1356 Temporal and Spatial Impact of an increase tree canopy cover in Urban Areas and along our Rivers: A correlation between Canopy Cover and Pollutants

Wednesday, 25 January 2017
4E (Washington State Convention Center )
Darlette M. Meekins, Virginia State University, Glen Allen, VA; and S. Sriharan and L. Robinson

Temporal and Spatial Impact of an increase tree canopy cover in Urban Areas and along our Rivers: A correlation between canopy cover and pollutants.

By: Darlette Meekins, Shobha Sriharan, PhD, Joel Koci and Laren Robinson


Virginia State University (VSU) is an Urban Campus that is committed to a “Campus Tree Care Plan.”  This plan was implemented to add energy efficiency to buildings, improve the air quality, reduce storm water impact, and add an aesthetic appeal to the campus.  In 2015, VSU was recognized as one of the Tree Campus USA sites.  According to Dr. Marcus Comer (Cooperative Extension Specialist and Project Director of USDA NIFA Grant on Urban Forestry), “The University goal was to beautify the campus and return its bio-retention structures to optimal performance of their function - to remove pollutants from roadways and parking lots so that it does not enter waterways such as Fleets Branch and the Appomattox River.”

We all concur, that trees and woody plants are a vital part of our environment.  They remove carbon dioxide, filter air pollution, and produce oxygen, absorb rainwater, UV radiation, and noise. Trees also reduce air temperature and control run off. Most trees absorb 70% of the water and 30% is run off.  Pollutants are transported on the soil particles traveling as runoff.

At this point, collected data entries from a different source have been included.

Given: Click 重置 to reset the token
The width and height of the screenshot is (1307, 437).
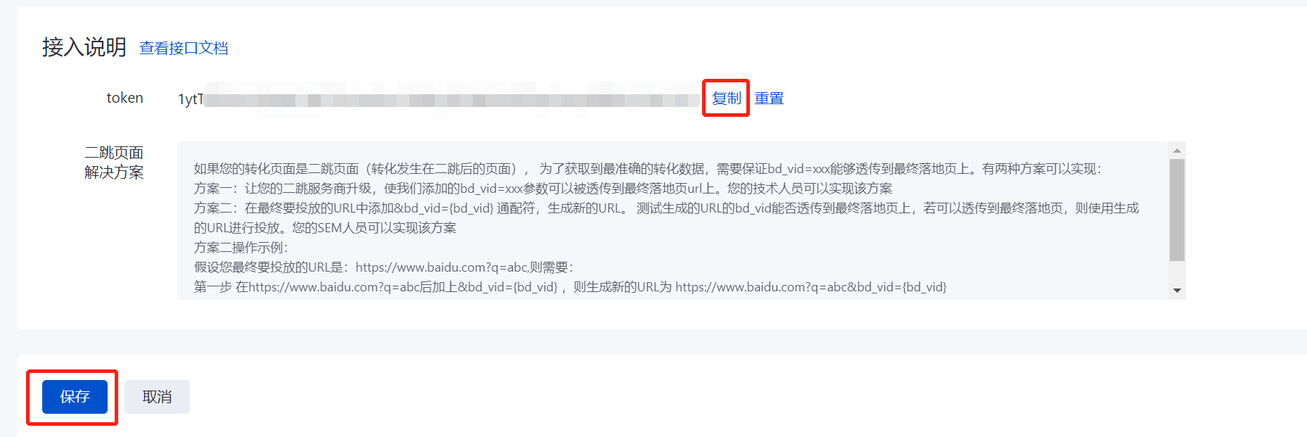Looking at the screenshot, I should coord(769,99).
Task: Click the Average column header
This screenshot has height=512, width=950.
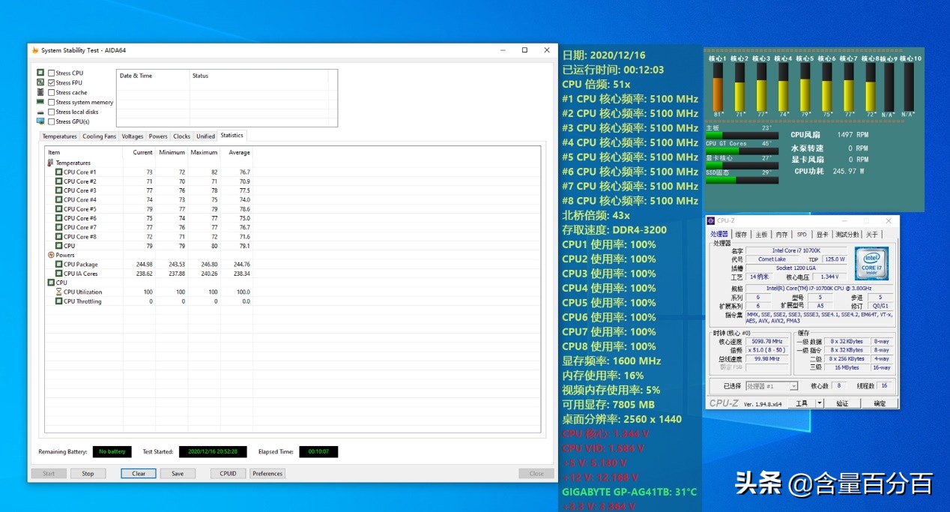Action: [239, 152]
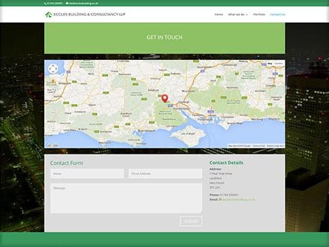This screenshot has height=247, width=329.
Task: Click the red location marker pin
Action: pos(165,99)

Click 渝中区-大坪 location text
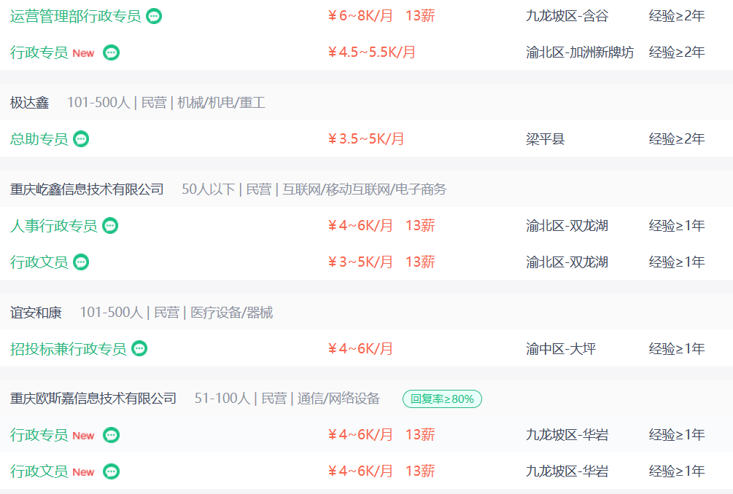tap(561, 349)
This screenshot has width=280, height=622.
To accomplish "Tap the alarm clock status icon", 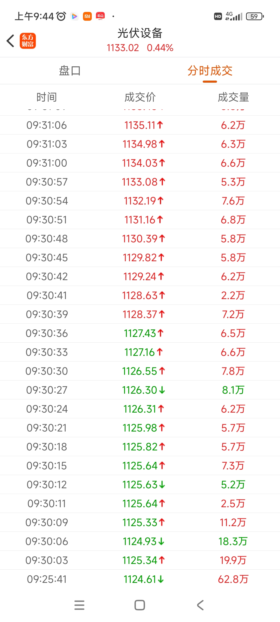I will tap(61, 16).
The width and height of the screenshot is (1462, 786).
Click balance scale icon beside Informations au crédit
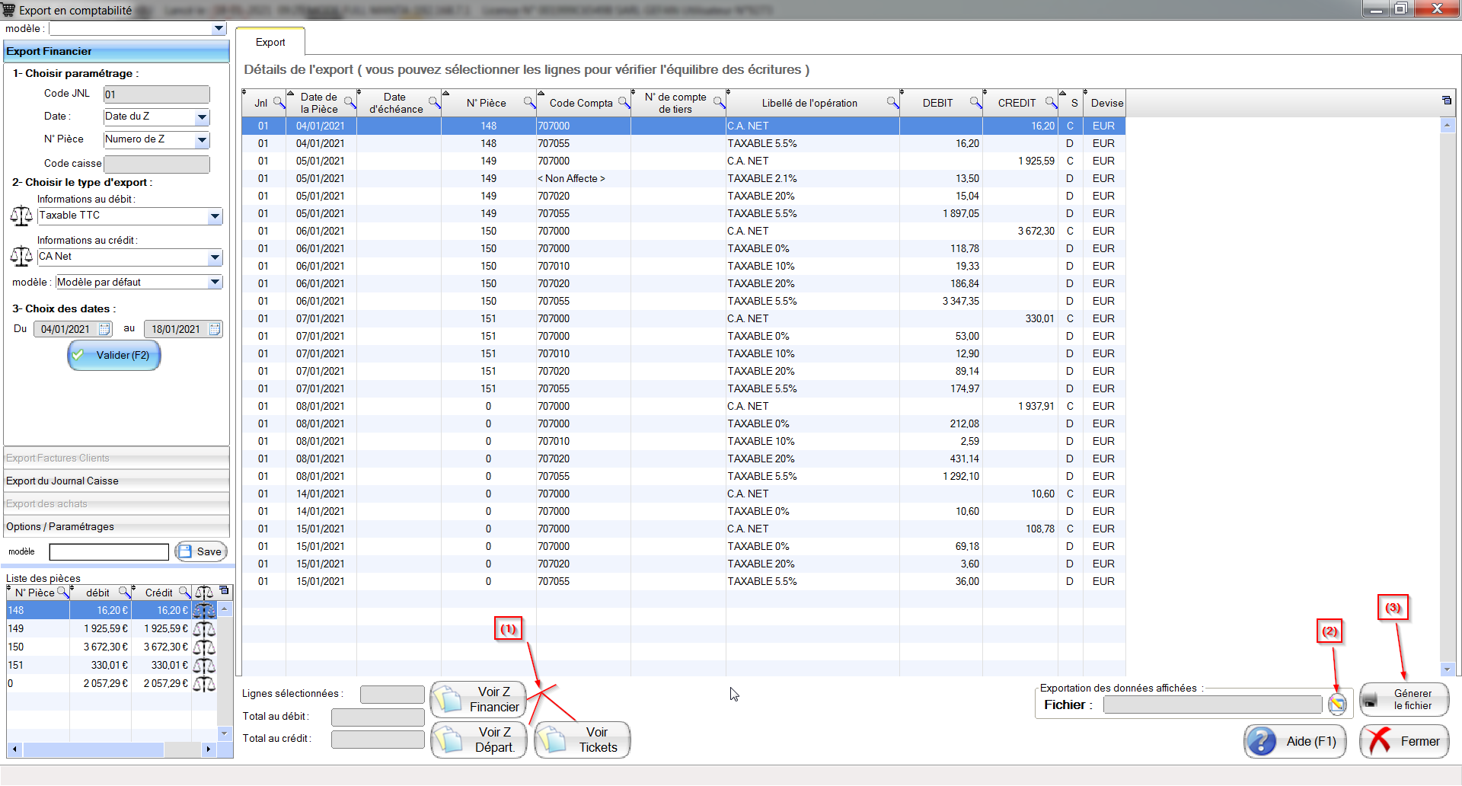tap(21, 257)
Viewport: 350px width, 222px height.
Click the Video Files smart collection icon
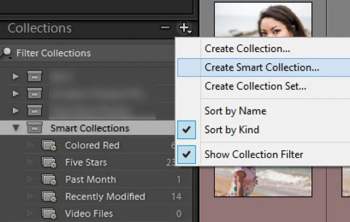coord(49,213)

As an extension of the above project, we have spent the last two semesters collecting additional field data for analysis on the slope, velocity, canopy cover and pollutants transported during runoff.  Our study area encompasses the areas of Chester, Petersburg, Richmond, Sutherland, Hopewell, Virginia State University campus and along the Appomattox and parts of the James from Goochland County to the city of Petersburg, where the James and Appomattox Rivers merge.

This project involves comparing the tree type and the trees effectiveness for filtering and controlling run off during rainfall.  We will be assessing the difference in weather conditions during fall, spring, winter and summer watershed; in addition to, concentrating our efforts on the topography of the area within 20ft radius up and down stream and 20ft. arc up the bank.  Focusing on the canopy cover and pollutants based upon the slope, geology and azimuth of the topology.    Data was collected from trees that were the closet to a particular body of water.

We will be using both iTree-Hydro and Eco to determine how much water each location gets and the amount of water the trees collect and/or filter.  The height and canopy spread of the trees will be measured using a Hypsometer (Nikon Forestry Pro-Laser Rangefinder). We will also, map the differences in the amount of rainfall and the pollutants that are present in the area of deposition along the study sites.

As an extension to the students collecting data; we will be soliciting the help of the community to collect and transmit the water data to our database. The data collected will be analyzed to interpret the water quality at the study sites along portions of the James and Appomattox watershed.

The results will aide in determining whether a correlation between canopy and pollutants exists; in addition to deciding upon the need for improved bio-retention approaches in the study areas.